There is nothing like that 8 a.m. pick-me-up before your 8:15 class that you dread. As you walk into Jazzman’s with your eyes half-open and mumble an order for a grande, regular coffee, you don’t think you’re going to make it through the rest of the day.
Then finally, you get that first sip of that hot, steamy substance that awakens your senses and gets your blood pumping.
Caffeine is replacing sleep among college students and it is not a healthy life-style choice.
Soda, coffee and sweet breakfast treats are what is keeping college students awake in their classes and helping them keep their eyes open to study.
I’ve never been a coffee drinker but I do enjoy soda from time to time, but never would I drink soda with my breakfast, it just doesn’t fit. Instead I grab some milk, apple juice or orange juice, which is not loaded with caffeine.
However, most college students, instead of soda for breakfast, go for a coffee.
Coffee has its own distinct taste that just doesn’t appeal to me on a regular basis. It can be enjoyable though. I must admit, a steaming, hot coffee on an early, winter morning definitely hits the spot.
Junior secondary education and English major Corinne Szymczak admits that she is addicted to caffeine.
“I probably intake way too much and I went through caffeine withdrawal once already in my life,” Szymczak said. She said that she was not able to have any caffeine for a few weeks and felt shaky and tired without it.
Szymczak also drinks excessive amounts of coffee. “I’m pretty much obsessed with white chocolate mochas at Starbucks.”
Obviously, some people just can’t get through their day without their caffeine fix and it shows unhealthy results.
Researchers at Duke University Medical Center found that caffeine actually increases stress and its effect lasts all day. The researchers also found that four cups of coffee raises blood pressure significantly for many hours.
Caffeine is not just for morning people though. People who consume caffeine regularly throughout the day and not limited to the A.M. hours have shown to be awake later and sleep lighter.
This can’t be healthy, especially for college students. Between 15 credits of classes, studying, homework, sports and having a social life, sleep is limited as it is. Caffeine intake by college students can only make one more tired at the beginning of a day.
Besides the unhealthy risks of consuming caffeine, there are few good sides to the substance.

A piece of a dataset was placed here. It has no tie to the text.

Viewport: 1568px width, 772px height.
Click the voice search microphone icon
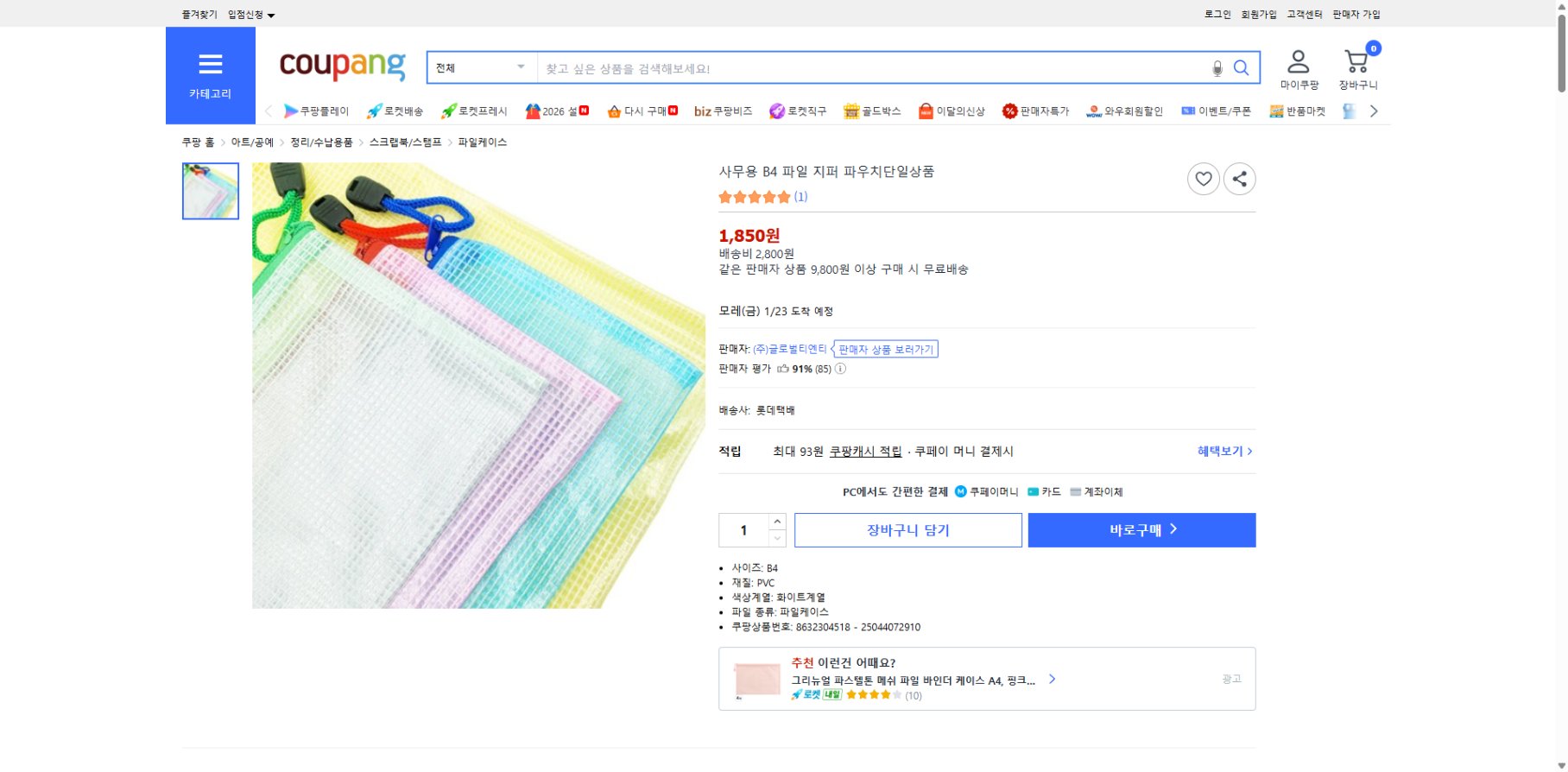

Caffeine is shown to possibly reduce the risk of skin cancer and boosts short-term memory.
Florian Koppelstaetter, MD, a radiology associate at Austria’s Medical University Innsbruck, reported that caffeine boosted activity in brain regions related to attention and short-term memory in a study.
As far as caffeine reducing skin cancer, it seems hard to believe, but there was a study done at Rutgers University College of Pharmacy that reported that when caffeine was applied directly to the skin on mice 72 percent of cancerous tumors were reduced and non-cancerous tumors by 44 percent.
Most college students are coffee and soda drinkers and some choose to stray away from it, but no matter what you do there are always some pros and cons about everything. I will continue to stay away from caffeine drinks, but it is not because of the substance itself, but because it’s just what I do.